Conception of the idea - creativity and imagination; to Design  study; to Collect data; to Analyse data; to Interpret data; to Determine action.

Lastly, I encounter the objection that this is as may be in physics or life sciences, but does not apply to the social sciences. That’s cobblers – if there were no general statements we could make about personal and collective behaviour, then there would be no such thing as psychology or sociology. People who argue that human volition vitiates scientific inference confuse heterogeneity (it is hard, maybe impossible, to predict how an individual will behave) from a general tendency (women will accept a lower return than men in the ultimatum game; demand for health care is elastic on price). For a sure-footed philosophical account of this issue of objectivism and subjectivism in scientific reasoning I recommend John Searle.[6]

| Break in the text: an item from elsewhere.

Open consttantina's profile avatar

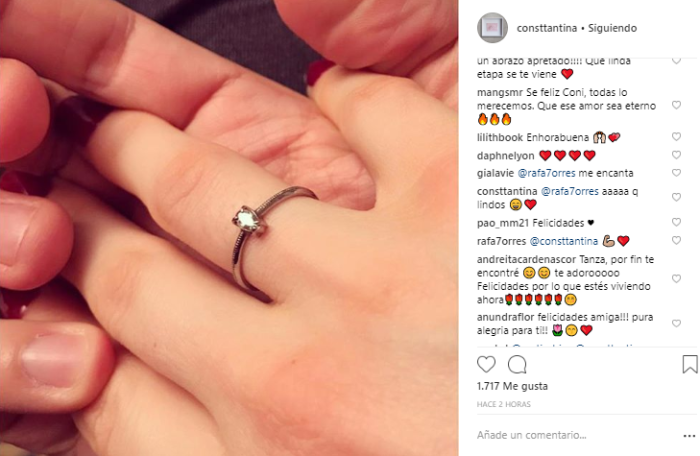click(x=492, y=28)
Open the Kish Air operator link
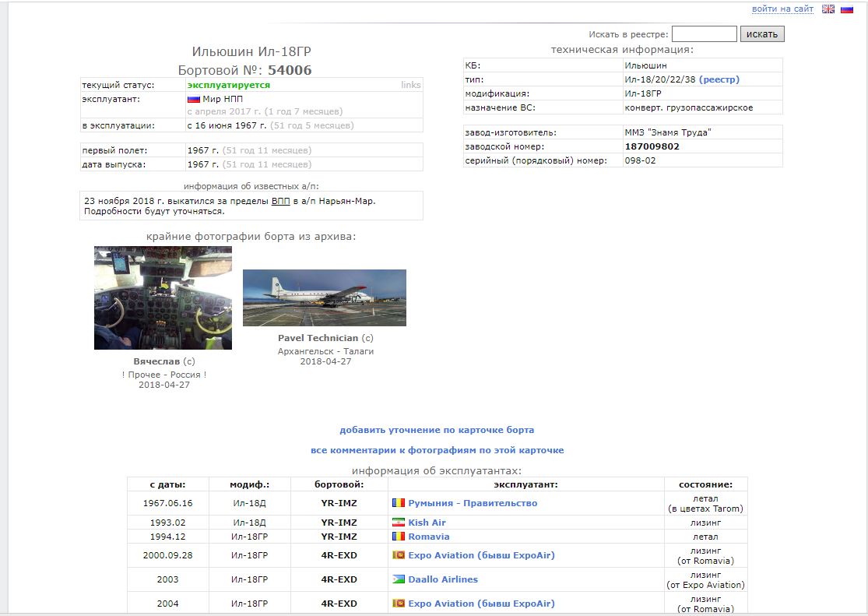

— Richard Lilford, CLAHRC WM Director

References:

  1. Lord CG, Ross L, Lepper MR. Biased Assimilation and Attitude Polarization: The Effects of Prior Theories on Subsequently Considered Evidence. J Pers Soc Psychol. 1979; 37(11): 2098-109.
  2. Gigerenzer G, Edwards A. Simple tools for understanding risks: from innumeracy to insight. BMJ. 2003; 327: 741-4.
  3. Kahneman D. Thinking Fast and Slow. New York, NY: Farrar, Strauss and Giroux. 2011.
  4. Bandura A. Social Learning Theory. Englewood Cliffs, NJ: Prentice Hall. 1977.
  5. Latour B. Science in Action: How to Follow Scientists and Engineers Through Society. Milton Keynes: Open University Press. 1987.
  6. Searle JR. The Construction of Social Reality. London: Penguin Books. 1996.